Location: Moore Institute, NUI Galway
Time: Thursday, 16 June - Friday, 17 June 2016
Wednesday, 25 November 2015
As Arts in Action draws to a close tomorrow at the Aula Maxima (upstairs!) I would like to invite you - and even try to persuade you - to take 45 minutes on your lunch hour to come and hear the world class musician NEIL MARTIN from Belfast give a short concert. It will lift the spirit and calm the busy minds.
It has been an excellent semester showcasing the best of Northern Irish arts and artists enriching the many academic modules that benefited from the content and the performances from all of the artists
The music that Neil and Rod will perform will draw largely on Neil’s compositions that show something of his work across various genres – from adaptations of his chamber and orchestral scores, to airs and tunes very-much based within the Irish traditional style.
Belfast-born Neil Martin is a composer and musician with an international reputation who enjoys a most varied and rewarding career encompassing dance, theatre, film, television, radio, symphonic concert hall, stage and studio.
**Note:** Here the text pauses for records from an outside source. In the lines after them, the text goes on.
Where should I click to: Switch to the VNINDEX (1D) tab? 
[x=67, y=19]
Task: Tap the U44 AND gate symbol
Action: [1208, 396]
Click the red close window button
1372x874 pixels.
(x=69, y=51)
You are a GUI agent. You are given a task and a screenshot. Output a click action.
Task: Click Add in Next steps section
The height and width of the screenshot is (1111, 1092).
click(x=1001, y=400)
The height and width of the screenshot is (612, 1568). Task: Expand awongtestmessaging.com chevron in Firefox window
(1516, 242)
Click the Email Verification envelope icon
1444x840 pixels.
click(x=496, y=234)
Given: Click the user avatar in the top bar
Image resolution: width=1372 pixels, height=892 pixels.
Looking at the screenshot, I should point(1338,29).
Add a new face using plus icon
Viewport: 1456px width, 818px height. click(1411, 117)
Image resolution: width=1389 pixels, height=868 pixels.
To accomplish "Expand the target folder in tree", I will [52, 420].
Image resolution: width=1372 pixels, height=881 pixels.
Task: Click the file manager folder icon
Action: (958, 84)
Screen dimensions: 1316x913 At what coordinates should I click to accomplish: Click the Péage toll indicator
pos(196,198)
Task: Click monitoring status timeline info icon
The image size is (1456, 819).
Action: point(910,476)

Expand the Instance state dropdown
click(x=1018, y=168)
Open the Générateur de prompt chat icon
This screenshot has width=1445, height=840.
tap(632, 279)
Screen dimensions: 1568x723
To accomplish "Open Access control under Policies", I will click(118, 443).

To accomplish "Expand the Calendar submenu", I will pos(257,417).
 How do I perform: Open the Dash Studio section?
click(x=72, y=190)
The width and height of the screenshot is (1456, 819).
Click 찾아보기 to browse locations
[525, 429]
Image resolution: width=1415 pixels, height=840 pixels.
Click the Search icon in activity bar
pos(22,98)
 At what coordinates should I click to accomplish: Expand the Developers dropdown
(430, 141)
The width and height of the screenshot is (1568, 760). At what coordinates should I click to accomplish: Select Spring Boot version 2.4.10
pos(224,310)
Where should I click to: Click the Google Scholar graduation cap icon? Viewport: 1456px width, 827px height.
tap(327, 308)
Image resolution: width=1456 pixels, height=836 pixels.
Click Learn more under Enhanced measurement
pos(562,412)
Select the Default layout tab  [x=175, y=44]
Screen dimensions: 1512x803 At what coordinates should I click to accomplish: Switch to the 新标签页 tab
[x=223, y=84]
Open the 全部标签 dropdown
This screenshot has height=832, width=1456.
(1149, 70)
A cellist and an uilleann piper, he has collaborated with many leading artists, including Liam O’Flynn, Bryn Terfel, Jean Butler, Sam Shepard, Stephen Rea, LSO, RPO, all the principle orchestras in Ireland, Christy Moore, The Dubliners, The Chieftains, Mícheál Ó Súilleabháin, Altan, Shaun Davey, Mary Black and Donal Lunny. In his roles as producer, arranger and musician Neil has contributed to more than a hundred albums and performance venues range from Carnegie Hall to Mostar Bridge, from the Royal Albert Hall to the Palazzo Vecchio. He has scored music for plays on Broadway and in the West End, and his ground-breaking work with the West Ocean String Quartet has been lauded globally.
Location: The Aula, NUIG
Time: 1pm - lunchtime concert
Tuesday, 24 November 2015
A Winter's Tale
Please join us for a performance of Shakespeare's The Winter’s Tale as adapted and performed by NUI Galway’s 3rd Year Drama, Theatre and Performance students.
It runs in the Mick Lally Theatre, Druid’s performance space, for three nights: Tuesday, 24 November – Thursday, 26 November. The starting time is 8pm and it will run for a little under an hour. Admission is free and tickets can be had either by emailing firstname.lastname@example.org – or on the door.
Location: Mick Lally Theatre, Druid, Flood Street, Galway
Time: Tuesday, 24 November – Thursday, 26 November 8 p.m.
Friday, 13 November 2015
The annual festival of visual arts, TULCA, runs this year from November 13th to November 29th. NUI Galway plays host to a number of events and a number of staff members from NUI Galway are taking part in the festival. This year’s festival, entitled Seachange, explores issues of climate change and our place in a changing landscape. Through a combination of the real and the imaginary, the exhibiting artists create a collective call for a sea change, literally, in our current climate policies.
Accompanying the visual art exhibitions and film screenings is a series of talks and discussions entitled Hy-Brasil Dialogues. These talks will be held in the Aula Maxima at NUI Galway on Saturday November 14th and Saturday November 28th, running from 12 noon to 5pm. Geographers, geologists, marine researchers, architects, linguists and artists will explore the complexity of our current environment, both locally and globally and from the perspective of geological time, present-time and future projections.